My husband got a job. A very good job. 1500 miles from where our families live. Enter Chapter 2.

I’m a conservative, Midwest farm girl. I don’t think I’ve ever said anything complimentary about the state of New York. As an aspiring writer, I have been asked on more than one occasion if I would head to NY. After all, it is the mecca of the publishing industry. But I replied, quite adamantly, that I would not. I believe I said that no New York editor would care to hear about Emily’s Slow Day on the Farm and I wasn’t interested–or able–to write about whatever New Age topics they preferred to read. Now, as I type this post sitting in my new Upstate New York apartment, I can only laugh at myself.

Funny how much husbands change your plans.

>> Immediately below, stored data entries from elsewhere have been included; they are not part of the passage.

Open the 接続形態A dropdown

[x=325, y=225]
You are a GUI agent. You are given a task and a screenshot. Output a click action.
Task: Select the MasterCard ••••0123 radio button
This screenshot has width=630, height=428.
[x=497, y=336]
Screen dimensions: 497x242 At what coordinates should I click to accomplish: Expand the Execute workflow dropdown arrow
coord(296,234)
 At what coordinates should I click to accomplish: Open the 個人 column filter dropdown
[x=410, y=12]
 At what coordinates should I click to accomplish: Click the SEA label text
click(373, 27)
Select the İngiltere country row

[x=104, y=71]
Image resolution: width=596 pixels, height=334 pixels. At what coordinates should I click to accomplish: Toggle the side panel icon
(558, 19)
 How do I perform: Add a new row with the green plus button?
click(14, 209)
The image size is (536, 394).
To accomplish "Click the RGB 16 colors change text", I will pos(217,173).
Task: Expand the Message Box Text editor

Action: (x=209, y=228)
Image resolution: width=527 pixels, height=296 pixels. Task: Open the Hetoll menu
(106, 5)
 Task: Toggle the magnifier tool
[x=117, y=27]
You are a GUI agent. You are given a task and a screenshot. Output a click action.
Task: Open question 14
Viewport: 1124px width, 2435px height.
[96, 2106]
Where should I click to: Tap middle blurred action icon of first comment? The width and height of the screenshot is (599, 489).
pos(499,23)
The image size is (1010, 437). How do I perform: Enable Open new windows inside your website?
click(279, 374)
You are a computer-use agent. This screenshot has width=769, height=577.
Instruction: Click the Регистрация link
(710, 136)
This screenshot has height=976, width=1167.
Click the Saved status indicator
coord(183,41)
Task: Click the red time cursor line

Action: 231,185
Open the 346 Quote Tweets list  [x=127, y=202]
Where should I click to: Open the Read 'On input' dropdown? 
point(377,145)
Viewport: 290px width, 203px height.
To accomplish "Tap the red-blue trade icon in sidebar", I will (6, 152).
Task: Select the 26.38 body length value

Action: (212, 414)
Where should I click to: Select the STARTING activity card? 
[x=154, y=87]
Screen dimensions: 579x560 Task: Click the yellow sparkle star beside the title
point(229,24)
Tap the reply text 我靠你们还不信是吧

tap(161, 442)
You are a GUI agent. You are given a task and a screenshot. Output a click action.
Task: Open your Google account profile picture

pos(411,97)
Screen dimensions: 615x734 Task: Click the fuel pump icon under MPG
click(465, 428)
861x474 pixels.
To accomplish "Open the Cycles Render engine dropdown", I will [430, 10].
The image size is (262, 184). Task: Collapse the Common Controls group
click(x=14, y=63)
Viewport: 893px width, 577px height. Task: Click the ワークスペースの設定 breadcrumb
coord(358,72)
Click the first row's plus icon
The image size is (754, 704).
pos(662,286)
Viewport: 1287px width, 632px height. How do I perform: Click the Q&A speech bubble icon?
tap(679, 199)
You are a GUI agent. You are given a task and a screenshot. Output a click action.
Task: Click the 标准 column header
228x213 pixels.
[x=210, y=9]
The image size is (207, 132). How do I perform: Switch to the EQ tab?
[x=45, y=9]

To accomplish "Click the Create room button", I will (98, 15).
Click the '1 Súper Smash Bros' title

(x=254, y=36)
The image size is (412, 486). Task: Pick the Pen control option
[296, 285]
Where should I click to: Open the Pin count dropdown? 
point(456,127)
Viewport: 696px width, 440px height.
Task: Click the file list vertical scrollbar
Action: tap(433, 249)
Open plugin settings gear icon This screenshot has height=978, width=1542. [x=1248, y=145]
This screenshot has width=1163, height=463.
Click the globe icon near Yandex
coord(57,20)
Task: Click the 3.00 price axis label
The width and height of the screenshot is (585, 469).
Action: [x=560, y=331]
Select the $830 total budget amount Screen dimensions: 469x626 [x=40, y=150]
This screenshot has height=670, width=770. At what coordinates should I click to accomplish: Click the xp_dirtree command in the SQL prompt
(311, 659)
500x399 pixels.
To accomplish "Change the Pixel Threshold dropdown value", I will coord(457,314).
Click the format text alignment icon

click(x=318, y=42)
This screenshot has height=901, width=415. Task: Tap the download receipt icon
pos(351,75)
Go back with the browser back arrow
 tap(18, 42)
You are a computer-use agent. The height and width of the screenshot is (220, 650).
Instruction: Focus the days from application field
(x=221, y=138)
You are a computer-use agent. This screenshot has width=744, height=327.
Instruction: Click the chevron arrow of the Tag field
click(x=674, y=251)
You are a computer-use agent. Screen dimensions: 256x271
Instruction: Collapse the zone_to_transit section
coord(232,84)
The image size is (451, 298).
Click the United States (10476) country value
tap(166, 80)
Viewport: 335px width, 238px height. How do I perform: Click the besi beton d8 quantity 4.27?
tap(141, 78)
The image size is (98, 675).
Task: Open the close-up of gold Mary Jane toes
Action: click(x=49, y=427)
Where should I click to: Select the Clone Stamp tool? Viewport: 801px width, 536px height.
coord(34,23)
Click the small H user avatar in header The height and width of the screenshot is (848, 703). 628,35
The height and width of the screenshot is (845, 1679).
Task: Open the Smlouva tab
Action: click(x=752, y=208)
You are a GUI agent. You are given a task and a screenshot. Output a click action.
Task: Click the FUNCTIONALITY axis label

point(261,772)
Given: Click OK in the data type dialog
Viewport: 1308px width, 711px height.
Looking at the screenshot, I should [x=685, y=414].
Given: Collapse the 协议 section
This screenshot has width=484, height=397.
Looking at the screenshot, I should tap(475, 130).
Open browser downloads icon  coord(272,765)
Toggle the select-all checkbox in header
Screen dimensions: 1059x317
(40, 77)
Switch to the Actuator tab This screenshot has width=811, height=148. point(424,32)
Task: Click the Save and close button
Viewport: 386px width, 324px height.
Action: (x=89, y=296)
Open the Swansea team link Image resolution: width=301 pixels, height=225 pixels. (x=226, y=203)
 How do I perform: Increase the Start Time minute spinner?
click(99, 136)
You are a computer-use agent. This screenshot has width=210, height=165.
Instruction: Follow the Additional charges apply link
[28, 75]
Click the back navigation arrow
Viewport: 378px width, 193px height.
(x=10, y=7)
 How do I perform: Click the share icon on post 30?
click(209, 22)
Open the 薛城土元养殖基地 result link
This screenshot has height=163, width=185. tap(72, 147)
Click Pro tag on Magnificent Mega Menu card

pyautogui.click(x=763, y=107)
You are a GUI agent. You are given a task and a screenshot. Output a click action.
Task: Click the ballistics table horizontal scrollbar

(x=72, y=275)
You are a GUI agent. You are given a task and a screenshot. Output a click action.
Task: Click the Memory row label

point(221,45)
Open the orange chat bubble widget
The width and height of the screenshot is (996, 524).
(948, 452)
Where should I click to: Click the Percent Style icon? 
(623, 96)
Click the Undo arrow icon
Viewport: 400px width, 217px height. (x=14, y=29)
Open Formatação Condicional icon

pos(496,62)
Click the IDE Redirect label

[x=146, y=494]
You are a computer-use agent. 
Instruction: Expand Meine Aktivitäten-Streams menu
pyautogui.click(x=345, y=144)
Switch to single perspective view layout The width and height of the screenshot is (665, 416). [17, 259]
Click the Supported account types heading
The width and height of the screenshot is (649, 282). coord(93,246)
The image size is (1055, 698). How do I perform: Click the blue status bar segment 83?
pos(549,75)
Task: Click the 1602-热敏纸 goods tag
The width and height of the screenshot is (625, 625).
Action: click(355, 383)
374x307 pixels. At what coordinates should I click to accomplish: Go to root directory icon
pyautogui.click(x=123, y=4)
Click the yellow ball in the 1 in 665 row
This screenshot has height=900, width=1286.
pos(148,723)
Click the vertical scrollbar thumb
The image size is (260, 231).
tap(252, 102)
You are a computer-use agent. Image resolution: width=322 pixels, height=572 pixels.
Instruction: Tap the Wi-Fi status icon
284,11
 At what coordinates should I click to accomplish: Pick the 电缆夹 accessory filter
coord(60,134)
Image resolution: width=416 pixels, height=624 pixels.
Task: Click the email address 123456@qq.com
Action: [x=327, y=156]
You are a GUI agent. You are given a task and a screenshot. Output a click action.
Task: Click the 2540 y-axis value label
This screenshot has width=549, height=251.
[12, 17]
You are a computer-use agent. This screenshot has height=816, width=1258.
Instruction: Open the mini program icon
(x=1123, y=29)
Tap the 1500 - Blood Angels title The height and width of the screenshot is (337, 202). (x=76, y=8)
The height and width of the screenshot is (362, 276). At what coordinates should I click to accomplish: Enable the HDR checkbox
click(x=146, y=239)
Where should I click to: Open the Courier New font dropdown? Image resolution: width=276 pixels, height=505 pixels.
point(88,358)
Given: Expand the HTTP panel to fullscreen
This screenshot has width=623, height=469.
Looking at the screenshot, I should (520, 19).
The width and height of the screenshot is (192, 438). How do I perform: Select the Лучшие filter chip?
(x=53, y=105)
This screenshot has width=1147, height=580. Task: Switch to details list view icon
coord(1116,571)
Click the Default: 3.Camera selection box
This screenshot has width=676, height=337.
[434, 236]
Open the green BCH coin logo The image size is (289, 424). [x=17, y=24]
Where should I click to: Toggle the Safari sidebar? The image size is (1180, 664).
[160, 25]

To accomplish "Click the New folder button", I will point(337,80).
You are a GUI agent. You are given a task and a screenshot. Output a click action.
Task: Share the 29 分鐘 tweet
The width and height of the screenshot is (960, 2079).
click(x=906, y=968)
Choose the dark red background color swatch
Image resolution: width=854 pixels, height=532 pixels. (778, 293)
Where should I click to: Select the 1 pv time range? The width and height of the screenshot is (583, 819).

Truthfully, I pushed for us to come out here. We had the option of going elsewhere, but when New York was actually dangled before me, I couldn’t resist. Lest you presume I outgrew my snobbish regionalism, I must explain that, actually, the answer goes back to the books. When I wasn’t taking loads to goodwill, finding boxes large enough for my belongings or saying good-bye to family and friends, I spent long moments pondering the stories of my childhood. The fiction I read and my own family history. 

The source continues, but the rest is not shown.